CROSSING EBENEZER CREEK by Tonya Bolden, Bloomsbury USA Childrens, May 30, 2017, Hardcover, $17.99 (young adult)
Tonya Bolden’s Crossing Ebenezer Creek is a Civil War story that will stay with you long after you read it.
It opens the day Mariah and her younger brother, Zeke, are freed from slavery. Mariah has been waiting and planning for this day for a long time. And when the time comes, she wastes no time gathering their things and joining Sherman’s march through Georgia.
With the help of Caleb, a free black man who works for one of the generals, Mariah begins to see the possibilities of the future. But even as she begins to dream, Mariah is reminded of the brutalities of slavery. Everyone has scars — visual and hidden — and not all Yankees thinks slaves should be free.

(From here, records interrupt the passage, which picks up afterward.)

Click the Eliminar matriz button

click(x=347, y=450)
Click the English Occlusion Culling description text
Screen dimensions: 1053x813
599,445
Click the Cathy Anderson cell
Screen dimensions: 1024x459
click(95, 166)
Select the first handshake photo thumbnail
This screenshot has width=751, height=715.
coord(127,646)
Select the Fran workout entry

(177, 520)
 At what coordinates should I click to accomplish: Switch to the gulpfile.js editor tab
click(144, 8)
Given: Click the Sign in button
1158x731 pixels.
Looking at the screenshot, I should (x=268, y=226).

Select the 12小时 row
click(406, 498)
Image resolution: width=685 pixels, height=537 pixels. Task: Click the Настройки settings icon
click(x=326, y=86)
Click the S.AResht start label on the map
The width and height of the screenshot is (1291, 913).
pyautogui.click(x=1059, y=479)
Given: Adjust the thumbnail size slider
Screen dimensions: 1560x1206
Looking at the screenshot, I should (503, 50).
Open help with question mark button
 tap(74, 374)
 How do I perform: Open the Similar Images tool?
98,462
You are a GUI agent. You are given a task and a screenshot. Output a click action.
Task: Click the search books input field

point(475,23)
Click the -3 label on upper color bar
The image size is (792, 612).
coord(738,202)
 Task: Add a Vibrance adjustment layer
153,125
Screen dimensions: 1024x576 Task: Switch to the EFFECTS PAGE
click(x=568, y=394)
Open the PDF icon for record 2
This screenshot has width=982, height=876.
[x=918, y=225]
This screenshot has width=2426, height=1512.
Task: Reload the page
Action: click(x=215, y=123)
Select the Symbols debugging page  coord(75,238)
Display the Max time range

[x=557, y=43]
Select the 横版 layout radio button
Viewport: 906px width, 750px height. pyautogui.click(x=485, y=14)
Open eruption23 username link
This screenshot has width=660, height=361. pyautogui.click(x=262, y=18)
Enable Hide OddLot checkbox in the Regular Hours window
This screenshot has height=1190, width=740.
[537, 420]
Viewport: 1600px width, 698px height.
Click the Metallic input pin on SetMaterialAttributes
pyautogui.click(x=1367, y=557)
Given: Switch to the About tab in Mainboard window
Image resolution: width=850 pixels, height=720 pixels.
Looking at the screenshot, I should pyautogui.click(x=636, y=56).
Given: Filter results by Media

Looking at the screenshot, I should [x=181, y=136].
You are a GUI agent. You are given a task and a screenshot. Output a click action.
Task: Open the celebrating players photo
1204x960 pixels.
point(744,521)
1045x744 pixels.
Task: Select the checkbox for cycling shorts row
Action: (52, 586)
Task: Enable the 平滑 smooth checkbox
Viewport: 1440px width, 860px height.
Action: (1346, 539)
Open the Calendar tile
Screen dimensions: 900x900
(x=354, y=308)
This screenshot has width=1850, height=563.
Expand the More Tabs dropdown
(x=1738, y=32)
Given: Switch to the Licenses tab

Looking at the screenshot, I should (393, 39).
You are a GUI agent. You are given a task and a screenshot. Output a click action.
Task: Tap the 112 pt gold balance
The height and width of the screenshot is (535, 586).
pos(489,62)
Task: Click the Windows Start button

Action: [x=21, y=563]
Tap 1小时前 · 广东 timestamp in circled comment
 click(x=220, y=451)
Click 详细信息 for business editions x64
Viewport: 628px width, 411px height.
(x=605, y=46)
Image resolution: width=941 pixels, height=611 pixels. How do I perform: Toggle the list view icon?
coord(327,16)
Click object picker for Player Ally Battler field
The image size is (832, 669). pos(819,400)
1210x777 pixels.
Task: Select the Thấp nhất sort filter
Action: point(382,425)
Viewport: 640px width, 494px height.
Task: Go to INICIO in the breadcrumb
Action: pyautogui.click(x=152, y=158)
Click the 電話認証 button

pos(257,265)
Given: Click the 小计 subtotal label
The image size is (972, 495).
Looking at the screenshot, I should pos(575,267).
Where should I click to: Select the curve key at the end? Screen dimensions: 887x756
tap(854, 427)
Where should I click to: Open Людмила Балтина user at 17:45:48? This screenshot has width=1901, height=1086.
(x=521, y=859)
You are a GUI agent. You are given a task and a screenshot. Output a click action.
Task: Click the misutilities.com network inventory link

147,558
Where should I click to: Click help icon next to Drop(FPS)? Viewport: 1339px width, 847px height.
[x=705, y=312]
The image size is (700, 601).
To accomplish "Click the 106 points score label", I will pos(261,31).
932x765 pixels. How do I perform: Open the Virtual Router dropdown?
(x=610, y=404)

As the army marches toward Ebenezer Creek, it becomes clear that emancipation doesn’t always mean freedom.
Prior to reading Crossing Ebenezer Creek I had never heard of the tragedy at Ebenezer Creek during which hundreds of freed slaves drowned trying to escape the confederate cavalry.
Author Tonya Bolden brings the events leading up to the tragedy to the fore in vivid detail. Her haunting prose immediately draws you in. Mariah and Caleb’s experiences, though fictional, are based on truth, and the rawness in which their stories unfold demands you keep reading.
Crossing Ebenezer Creek is hard to read. Stories like this often are. But it’s well-worth reading more than once.